Underground RailroadHer mother ran away when Cora was still a little girl, leaving her to fend for herself on the Randall plantation. After a few years had toughened her, Caesar asked her to escape with him on the Underground Railroad. At first, Cora said no, but when she shielded a little boy from a beating, and was beaten and whipped as a punishment, they waited for an opportunity to flee. It was not that simple, though. Even slaves who escaped their masters could not walk freely in the United States, and each destination brought new horrors and unimagined dangers.

Whitehead portrays the Underground Railroad as an actual railway with stations in cellars and caverns, and rails that run under our feet for thousands of miles. His narrative spans Georgia, South Carolina, North Carolina, Tennessee, Virginia, and Indiana, and each state highlights a different facet of the huge, tentacled evil of slavery. The scene in Georgia is the one that most of us picture: a large plantation with slave cabins and cotton fields. However, as she travels, Cora sees medical experimentation, forced sterilization, lynchings, and relentless pursuit by slave catchers. White people who shelter runaways or even speak about abolition are in mortal danger, as well. As escaped slaves and free blacks move north, those towns grumble about the incoming wave of blacks, and begin to segregate their businesses and cooperate with the slave hunters. Cora finds herself in a never-ending struggle to break free.
----
**EXERCISE SET:**
1. What is the Spanish translation of this sentence from the Underground Railroad passage: "Even slaves who escaped their masters could not walk freely in the United States, and each destination brought new horrors and unimagined dangers."
2. Can you carry the Underground Railroad passage further, picking up right after its final sentence?
The data that follow come from a separate source.

**COLLECTED DATA:**
----
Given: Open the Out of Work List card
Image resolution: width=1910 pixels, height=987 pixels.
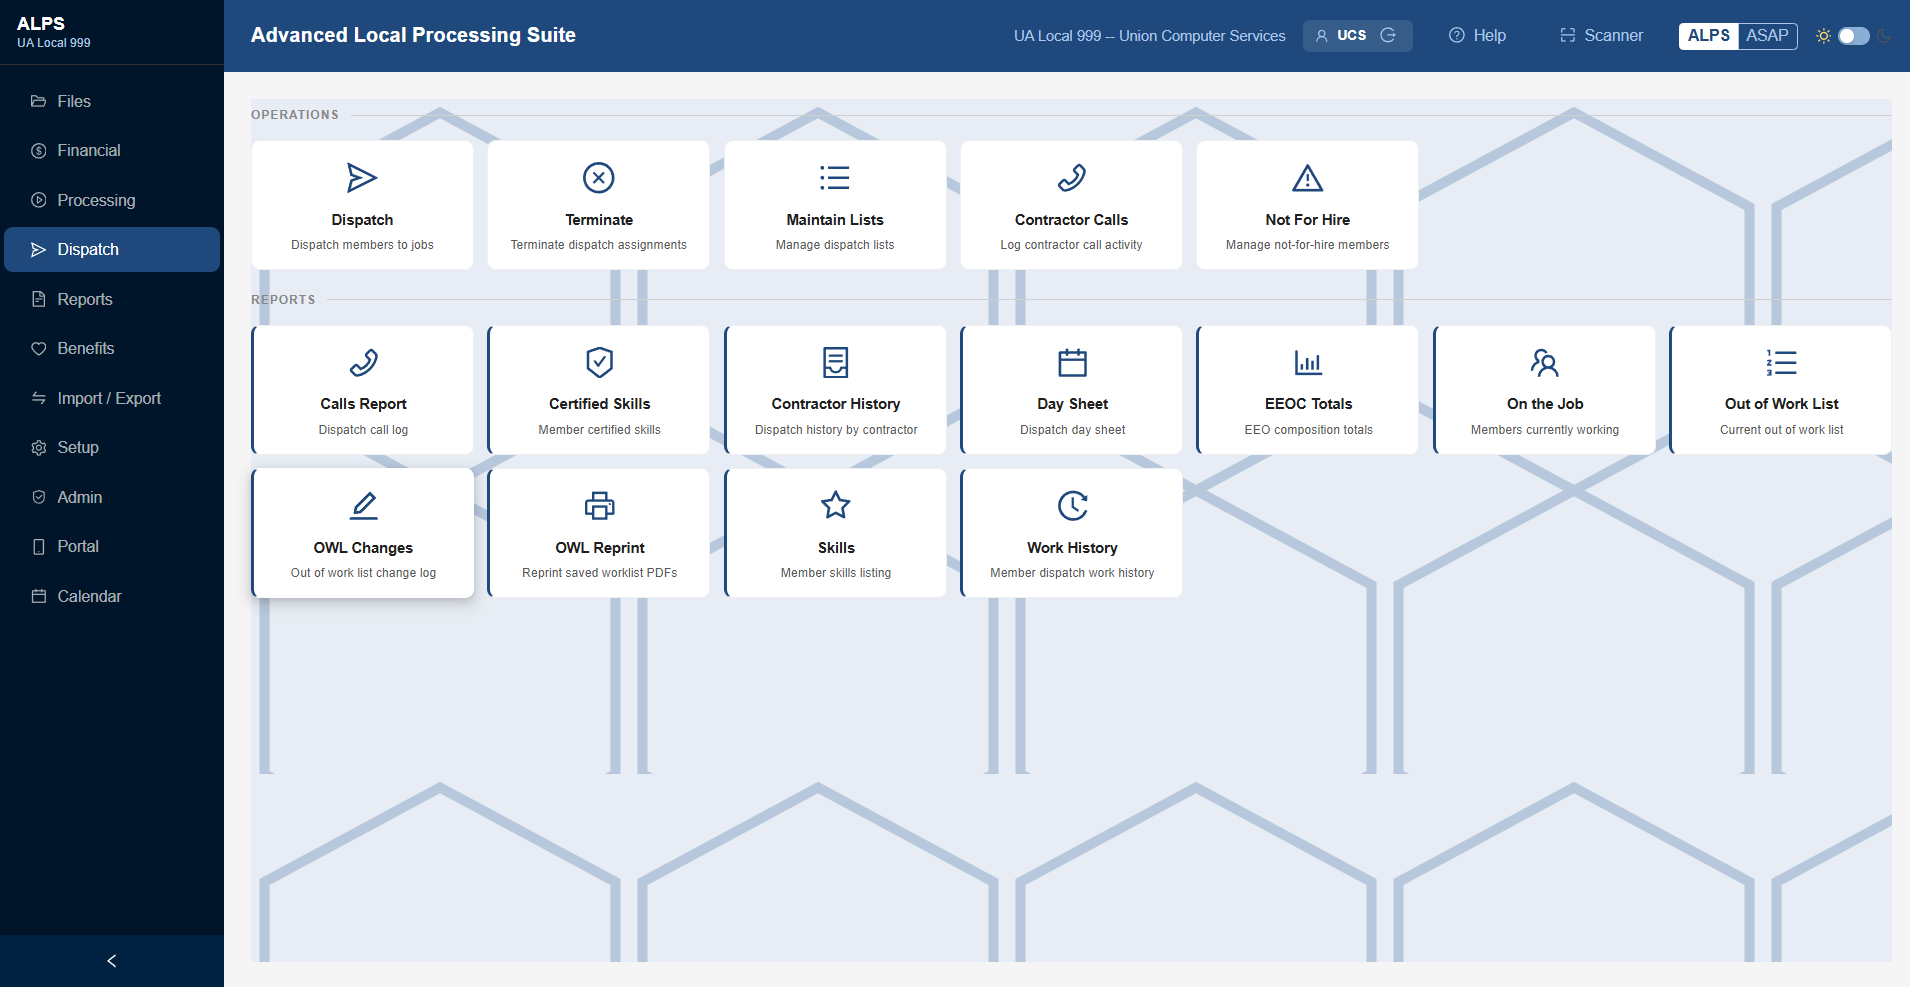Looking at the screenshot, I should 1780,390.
----
**RESPONSES TO THE EXERCISE:**
1. Incluso los esclavos que escapaban de sus amos no podían caminar libremente en los Estados Unidos, y cada destino traía nuevos horrores y peligros inimaginables.

2.
The Underground Railroad has recently won the Pulitzer Prize for Fiction. I have always considered the Pulitzer and the National Book Award to be the most dependable prizes for real readers. Except for Hilary Mantel’s novels, the Booker Prize seems to go to the “Most Esoteric” works of literature, and the Nobel Prize winners can be equally obscure. Others are narrow in focus, such as the Edgar and the Hugo. However, starting with Annie Dillard’s A Pilgrim at Tinker Creek (General Nonfiction, 1975), I have read through many Pulitzer Prize winners with great appreciation, and Whitehead’s latest is no exception. It is by turns tragic, hopeful, breathless, horrifying, and beautiful, and reading it should disabuse anyone of the belief that legality and morality are synonymous. Any law that makes it legal for one human being to hold the power of life and death over another human being warps our society so that even those who do not participate, but only make the laws or vote for them, perhaps those who approve of the laws or help to enforce them, or even perhaps those who do or say nothing to fight for those who are weak and perishing are complicit in the same evil.

Very highly recommended.

Disclaimer: I own a copy of this book. Opinions expressed are solely my own and do not reflect those of my employer or anyone else.